Guidelines recommend that asthma treatment be stepped down to the minimally effective dose that achieves symptom control to prevent medication side effects and reduce unnecessary costs. Little is known about the practice of stepping down and the challenges in primary care, where most asthma patients are managed. This study’s objective was to explore views, experiences, barriers, and ideas of doctors, nurses, and pharmacists working in primary care related to the step down of asthma medication.

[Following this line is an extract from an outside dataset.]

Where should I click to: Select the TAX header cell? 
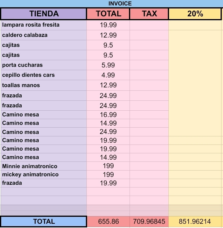coord(149,14)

A total of 274 participants responded to the survey; 29 participated in an interview (12 doctors, 9 nurses, and 8 pharmacists), working in GP practices from across the UK. Nearly half of the survey participants infrequently step down asthma medication (doctors=42.7%, nurses=46.3%). Four major themes related to barriers to stepping down were:
- Lack of awareness of the need to step down,
- Inertia to step down, driven by low confidence in ability, fear of consequences, and concern for who is responsible for stepping down,
- Self-efficacy of ability to step down, influenced by lack of clear, applied guidance and limited training, and
- Feasibility of step down, driven by a lack of systematic acceptance of stepping down and time.
Strategies proposed to reduce overtreatment included education and training, and improved gathering of evidence and guidance, and integrating step down into routine asthma care.
Several contributing factors influence failure to implement this guideline recommendation into day-to-day asthma management. Future directions should include addressing evidence gaps, implementing clear and practical guidance, integrating step-down assessment into the asthma review, and educating professionals and patients.